-- DATA EXTRACT follows --

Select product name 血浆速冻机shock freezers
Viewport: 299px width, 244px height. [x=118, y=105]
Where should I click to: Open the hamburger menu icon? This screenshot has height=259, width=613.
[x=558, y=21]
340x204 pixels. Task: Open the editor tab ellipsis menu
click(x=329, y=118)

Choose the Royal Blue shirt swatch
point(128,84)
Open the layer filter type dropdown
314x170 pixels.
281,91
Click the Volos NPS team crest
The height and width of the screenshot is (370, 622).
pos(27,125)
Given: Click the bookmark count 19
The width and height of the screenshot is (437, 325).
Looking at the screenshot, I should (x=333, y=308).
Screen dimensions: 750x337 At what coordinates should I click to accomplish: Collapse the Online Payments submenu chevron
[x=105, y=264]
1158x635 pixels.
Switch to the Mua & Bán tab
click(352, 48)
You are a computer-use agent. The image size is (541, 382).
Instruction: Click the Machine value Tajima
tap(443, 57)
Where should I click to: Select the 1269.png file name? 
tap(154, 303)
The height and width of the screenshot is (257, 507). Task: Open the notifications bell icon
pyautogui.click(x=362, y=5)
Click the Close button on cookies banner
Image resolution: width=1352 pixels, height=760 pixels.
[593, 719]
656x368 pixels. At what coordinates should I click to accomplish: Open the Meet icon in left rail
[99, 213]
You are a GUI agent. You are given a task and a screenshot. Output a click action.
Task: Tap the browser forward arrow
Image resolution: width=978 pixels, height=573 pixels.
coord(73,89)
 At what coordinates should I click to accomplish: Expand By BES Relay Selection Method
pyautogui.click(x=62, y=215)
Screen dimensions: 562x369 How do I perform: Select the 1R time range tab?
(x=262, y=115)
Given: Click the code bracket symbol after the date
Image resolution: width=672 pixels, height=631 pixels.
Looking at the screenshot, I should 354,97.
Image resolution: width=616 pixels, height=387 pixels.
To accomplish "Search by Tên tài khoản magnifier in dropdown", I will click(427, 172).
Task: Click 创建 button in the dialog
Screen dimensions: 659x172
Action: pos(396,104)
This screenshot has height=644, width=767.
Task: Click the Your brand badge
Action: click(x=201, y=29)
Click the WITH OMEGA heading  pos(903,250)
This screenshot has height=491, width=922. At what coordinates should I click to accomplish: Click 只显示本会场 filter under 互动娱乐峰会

-- DATA EXTRACT concluded --

DIRECTIONS:
Only lines of the data holding the word "agent" go in the answer. Please copy each of them.

THE COMPLETED TASK:
You are a computer-use agent. The image size is (541, 382).
You are a GUI agent. You are given a task and a screenshot. Output a click action.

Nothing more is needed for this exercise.